Are the particles found first and retrofitted into the Standard Model?
Or does the model act as a map of sorts by telling us where to look? If latter, does that mean we're not looking for particles outside of the standard model?
The Standard Model is a list of fundamental particles (electron, muon, tau, their corresponding neutrinos, and 6 flavors of quarks: up, down, strange, charm, top, and bottom) as well as their interactions (electroweak force & strong nuclear force). The input to the SM are around 20 numbers controlling the masses of these particles and the strengths of the interactions, as well as a few Higgs parameters. After that, everything is fixed, so that the SM makes definite predictions about where to look to find new baryons and mesons (things made out of quarks). It's not quite so simple as "add up the masses of the constituent quarks" because the strong interactions translate into mass (essentially via E=mc^2)---exactly how big an effect the strong force has requires calculation.
So the SM is a map telling you where to look, but a very sneaky kind of map. In the sector where the strong force matters, it's as if someone encrypted a map, and for every new destination you want to find out about, you have to expend computational resources to decrypt it. In principle, you have all the information, but in practice it is hard to extract predictions from the theory. That is a very peculiar situation for scientists to be in: to have a definite, precise theory, and the opportunity to do experiments, but to struggle to compare the two!
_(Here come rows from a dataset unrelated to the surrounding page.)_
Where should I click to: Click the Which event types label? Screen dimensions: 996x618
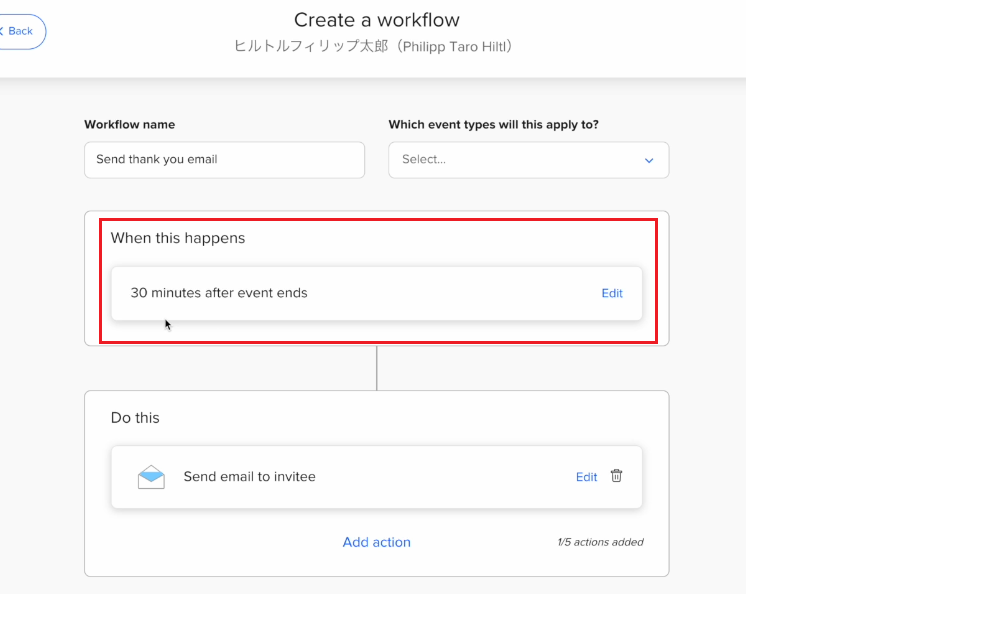[494, 124]
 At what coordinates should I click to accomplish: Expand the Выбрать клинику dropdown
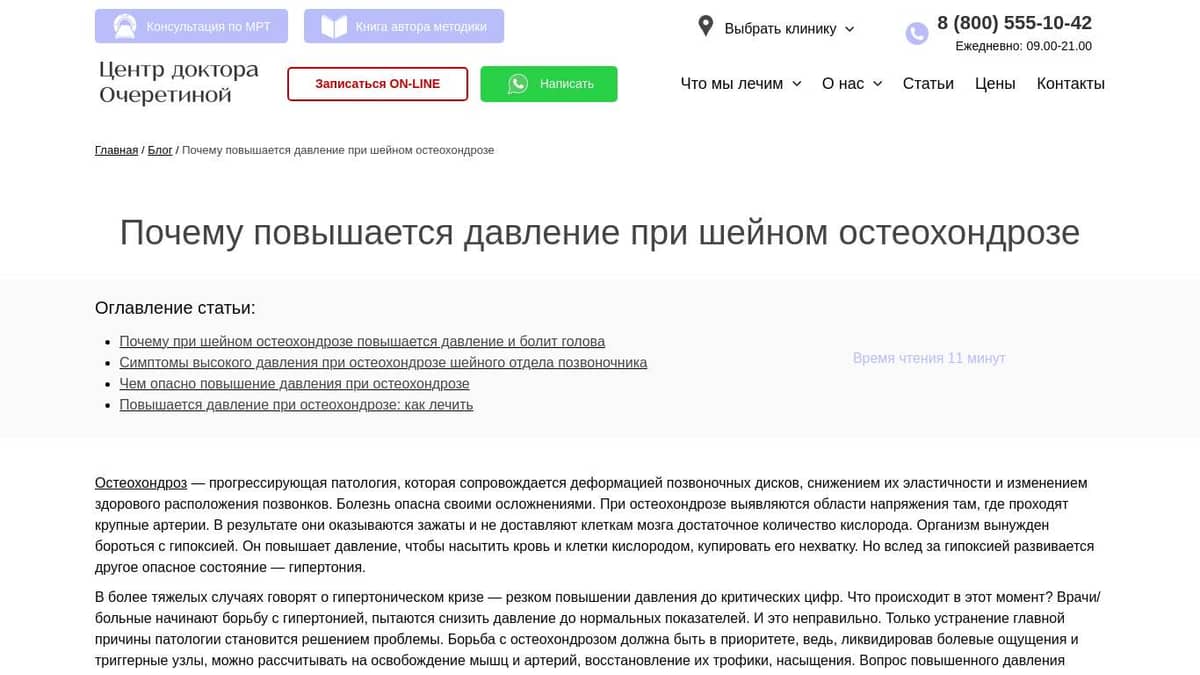[789, 29]
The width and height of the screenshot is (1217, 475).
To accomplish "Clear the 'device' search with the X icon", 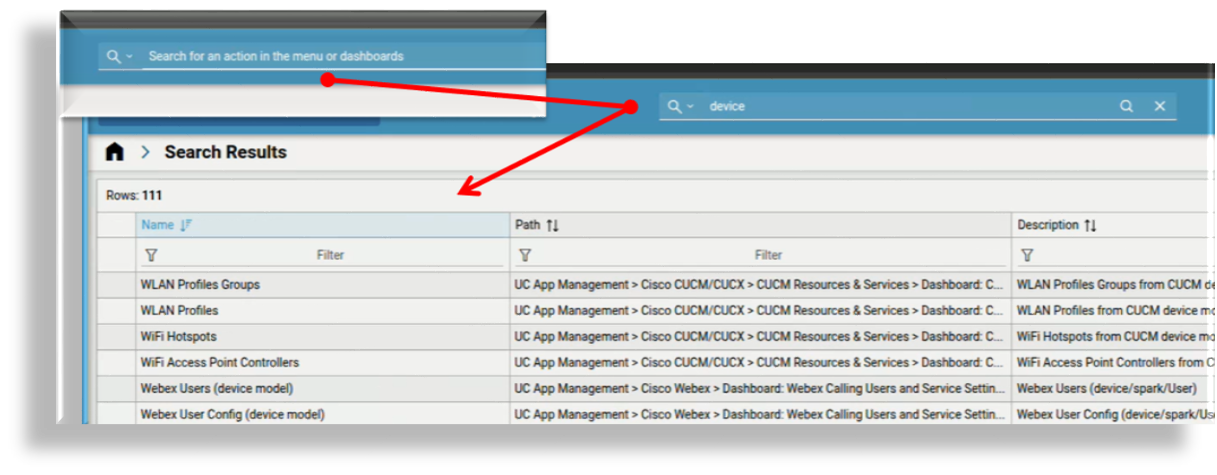I will click(x=1160, y=106).
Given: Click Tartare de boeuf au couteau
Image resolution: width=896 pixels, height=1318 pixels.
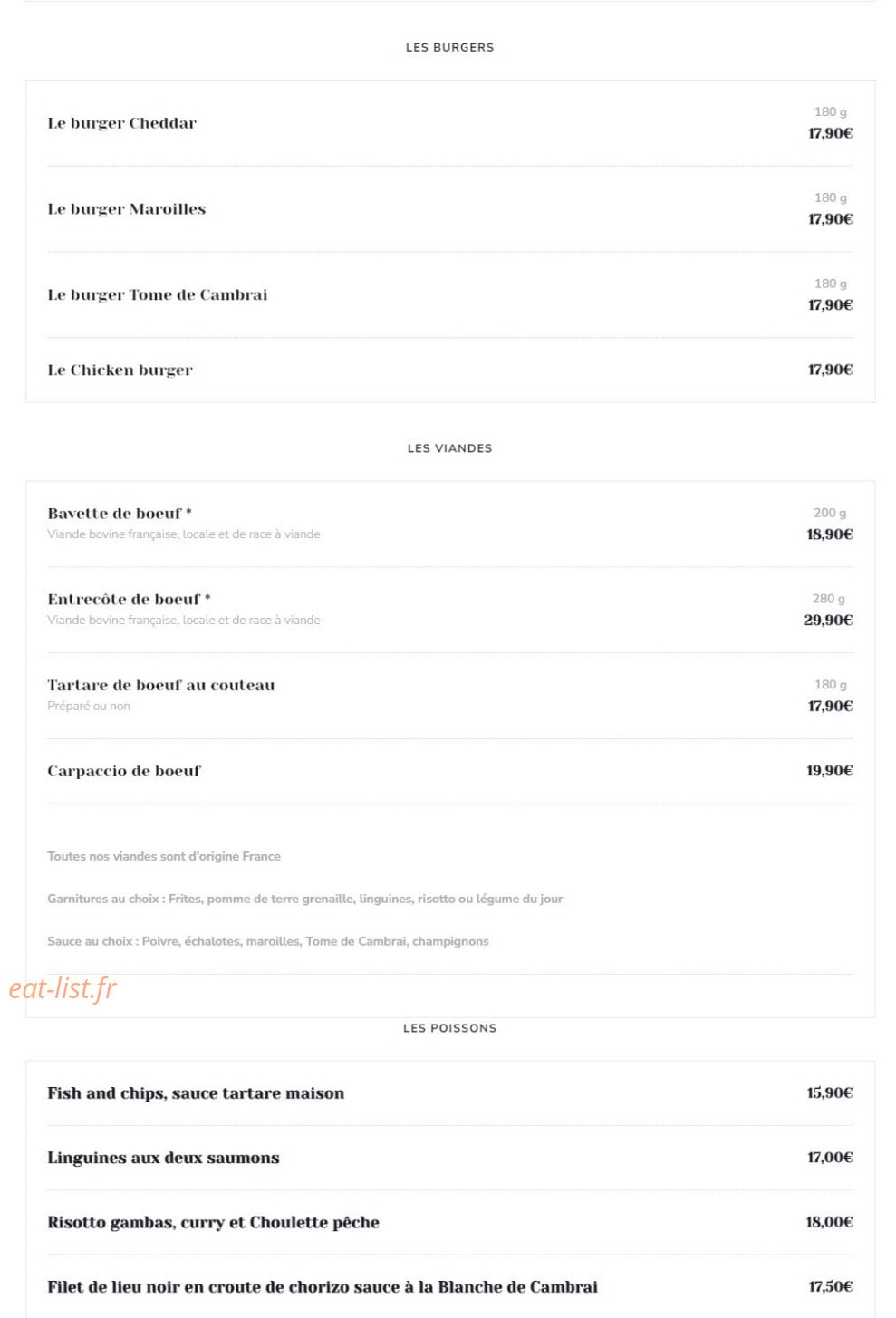Looking at the screenshot, I should pos(160,686).
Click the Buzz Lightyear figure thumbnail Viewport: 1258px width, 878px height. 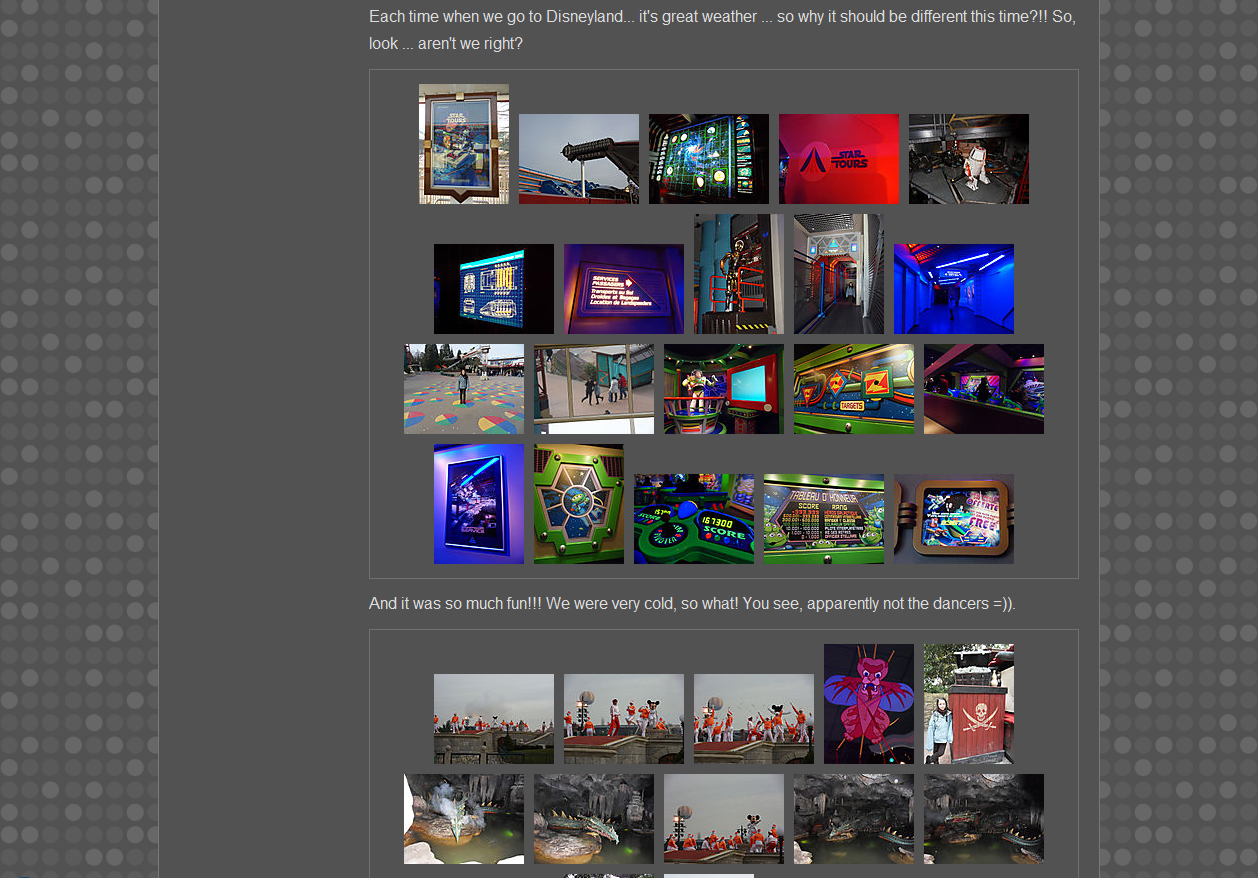723,389
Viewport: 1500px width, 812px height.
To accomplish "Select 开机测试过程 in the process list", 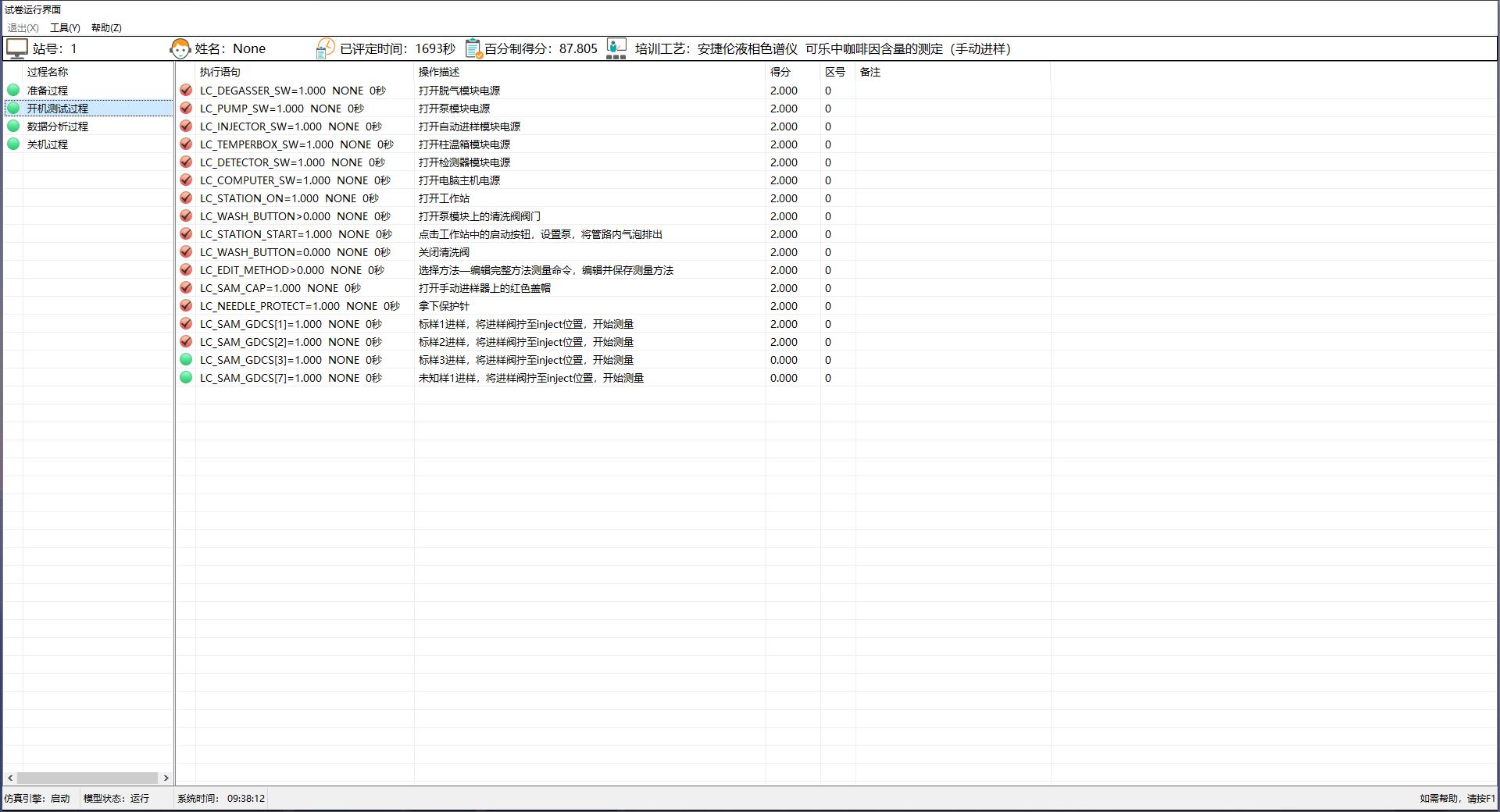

Anyway, these particles are predicted by the SM, where "predicted by" means after expending a lot of computation to understand the strong dynamics one finds out that these particles (which are quarks held together by gluons) should be there.
The approach seems to be we observe a lot of behaviour, then build up models to explain that behaviour. If particles need to be made up to balance an equation then they get made up.
You project that model into some scenario to say "If this model is right, the following ... will happen" and observe. If you're right then work goes on for further evaluate "What about this scenario" and finally a big machine gets built to directly work out, from all that's prior, if a particle that needs X,Y,Z properties really does exist is should be seen in the measurements that are supposed create it.
So to answer your question; Both?
E.g You could take the model, put it in a computer. Simulate what the LHC does and look at that graph of kind of particles it makes. Then you build the LHC, actually smash some things together. Same graph?